I was investigating Anacortes, WA with version 7, 8 US and 8 global scenery this morning and had a (probably obvious thought): if your framerate is inadequate with the new global scenery, use the old scenery!
What’s important to understand is: the amount of work to be done is defined by the scenery, but the capacity of the sim to do that work is defined by your hardware and the version of the sim! In particular, 835 is definitely faster than 820, which was faster than 800, which is faster than X-Plane 7. So you can use X-Plane 835 with old scenery and get a much higher framerate.

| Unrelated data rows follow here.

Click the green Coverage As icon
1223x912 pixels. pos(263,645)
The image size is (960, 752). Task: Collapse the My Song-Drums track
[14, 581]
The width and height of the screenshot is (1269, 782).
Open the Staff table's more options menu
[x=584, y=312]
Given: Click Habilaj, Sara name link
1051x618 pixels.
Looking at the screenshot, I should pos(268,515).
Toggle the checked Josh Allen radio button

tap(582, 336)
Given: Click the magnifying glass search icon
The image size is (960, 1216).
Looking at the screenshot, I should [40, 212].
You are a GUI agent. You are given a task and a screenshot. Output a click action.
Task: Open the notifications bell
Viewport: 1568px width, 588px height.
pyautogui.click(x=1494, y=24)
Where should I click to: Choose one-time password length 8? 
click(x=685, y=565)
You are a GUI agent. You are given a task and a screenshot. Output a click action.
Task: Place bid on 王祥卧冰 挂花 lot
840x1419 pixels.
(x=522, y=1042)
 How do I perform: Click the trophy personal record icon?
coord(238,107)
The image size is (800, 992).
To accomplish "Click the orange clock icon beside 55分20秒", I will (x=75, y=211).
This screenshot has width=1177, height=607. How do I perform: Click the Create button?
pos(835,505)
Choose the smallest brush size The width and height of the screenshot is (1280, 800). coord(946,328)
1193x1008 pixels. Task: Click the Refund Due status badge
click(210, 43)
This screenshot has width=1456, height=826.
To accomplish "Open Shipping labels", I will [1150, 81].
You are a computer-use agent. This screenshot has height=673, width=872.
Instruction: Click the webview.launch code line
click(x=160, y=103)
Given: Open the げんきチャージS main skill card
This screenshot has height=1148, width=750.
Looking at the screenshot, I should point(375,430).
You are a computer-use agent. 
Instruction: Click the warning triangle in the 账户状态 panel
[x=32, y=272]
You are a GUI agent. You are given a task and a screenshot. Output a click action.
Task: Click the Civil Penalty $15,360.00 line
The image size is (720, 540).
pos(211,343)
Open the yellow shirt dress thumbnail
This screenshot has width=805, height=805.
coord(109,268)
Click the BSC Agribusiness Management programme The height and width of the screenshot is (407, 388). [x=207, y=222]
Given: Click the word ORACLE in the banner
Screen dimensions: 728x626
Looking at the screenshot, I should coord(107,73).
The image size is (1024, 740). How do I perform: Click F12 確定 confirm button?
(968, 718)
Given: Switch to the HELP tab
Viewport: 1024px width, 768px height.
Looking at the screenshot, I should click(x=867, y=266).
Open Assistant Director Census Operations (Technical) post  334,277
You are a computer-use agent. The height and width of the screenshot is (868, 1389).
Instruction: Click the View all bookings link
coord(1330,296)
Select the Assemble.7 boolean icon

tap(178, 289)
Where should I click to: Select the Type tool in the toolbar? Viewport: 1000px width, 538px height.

In the Anacortes area I’m seeing framerates in the 60s with global scenery, 90s with the US DSFs, and 120s with V7 scenery. In a direct comparison with all settings controlled, X-Plane 7.63 runs this airport at 52 fps, while X-Plane 8.35 runs the same scenery at 110 fps.
There are two things going on here: in newer versions of the sim we can use newer, more efficient techniques to talk to the card. These techniques are invented by the graphics card vendors to allow applications to take advantage of the ever-growing power of graphics cards. So a new X-Plane has an advantage over an old one in the way it utilizes modern hardware – hence the framerate improvements.
We are also “spending” that performance dividend to provide more realism. Here you can compare the look and framerate of the v7 ENV (top) vs the v8 DSF (bottom). We are utilizing higher performance to make scenery more realistic, but if you’d rather have the framerate just load up the old scenery. It still works, and it’s very fast.